**WHAT IS NEEDED**
In the forum discussion about AI-powered attacks, which two daily cost figures does the commenter DS999 cite?

*** Opening of TEXT SECTION ***

Protection must improve first

anthonyhegedus

It would seem that the only way to combat ever-better crafted-by-AI attacks is to use AI-powered defences.

- better EDR and antimalware based on AI

- AI-based email screening

- better secure caller ID verification

- AI-based software (on phones) to screen incoming calls (and text messages)

This is going to become such a serious issue that maybe the above things need to start to be developed right away. And not just for businesses, but for consumers. Unfortunately, at the moment, these things aren't powerful enough - and of course they cost money. I can't see a scenario where the cost of services won't increase, as service providers slowly up their game in response to this threat.

Security technology has always played behind the curve against threat technology, but the danger and risk of AI-powered attacks is so great now that we can't really afford to be behind the curve any more.

We're in for a rough ride!

Re: Protection must improve first

cyberdemon

Er, perhaps, but if you think AI is coming to your rescue on the defensive side, you are sorely mistaken.

AI-based defences are stochastic and will fail a certain percentage of the time. But there are so many exposed attack surfaces to defend, that even if you are good at blocking randomised repeat attacks, chances are that one will get through, and one is enough.

Basically, the inherent randomness/unreliability of the bullshit machines is bad for the defenders but good for the attackers.

So we are entering a world where the only defence is attack, and we all know that this path leads to Mutually Assured Destruction..

The makers of Battlestar Galactica never knew how poignant Bill Adama's message would be..

The more expensive allowing your LLM resources to be compromised is

DS999

The more incentive there will be for companies to invest in better securing them. Because when you can throw out numbers like $46K and $100K per day, that's something quantifiable to bosses. An immediate cost that will be incurred no matter what.

One of the reasons why companies have such poor security in general is that all the costs are potential, or fall onto others. If someone breaks into the company web server and steals customer login credentials or their credit card numbers, that's a cost they don't have to bear. Yeah maybe there's reputational damage but that's mostly theoretical. You can't put a dollar figure on it to plug into a beancounter's spreadsheet and determine what level of investment in protecting against it is justified in ROI terms. And importantly, the more other companies suffer similar attacks, the less your company's reputation is hurt when you're attacked. It happens to everyone, there's nothing to be done, customers just have to be suffering the consequences for our shortcomings!

So long as you can put a nice round figure, and one high enough that you're talking about such large losses per day PER ATTACKER (because there's no reason to believe you'll have just one such attack) there will be more investment securing their LLM resources to prevent such losses. They still won't invest in preventing attacks that compromise customer data, our data. Because so long as they don't bear the cost of the consequences, they don't have any incentive to invest anything to prevent it. Even if they are ransomed they mostly don't care, because the law stupidly allows them to buy ransomware insurance, making THAT a fixed cost (with only a theoretical and unknown increase in the future if they are successfully ransomed)

Re: The more expensive allowing your LLM resources to be compromised is

Like a badger

If big quantifiable risks motivate corporations, then they'd already have implemented proper security. However, despite the multi-billion costs of digital attacks, companies keep getting hit, and the authorities show a complete incapacity to stem the flow of attacks.

*** Close of TEXT SECTION ***
*** Opening of RECORDED INFORMATION ***

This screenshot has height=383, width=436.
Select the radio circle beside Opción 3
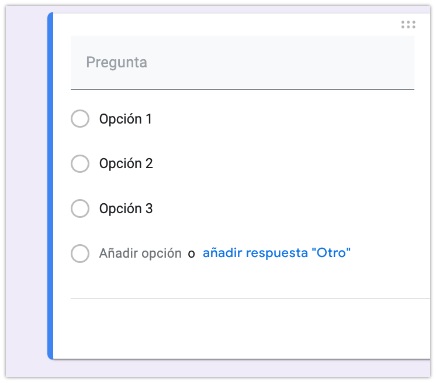click(x=80, y=208)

*** Close of RECORDED INFORMATION ***

**REPLY TO THE EXERCISE**
$46K and $100K per day.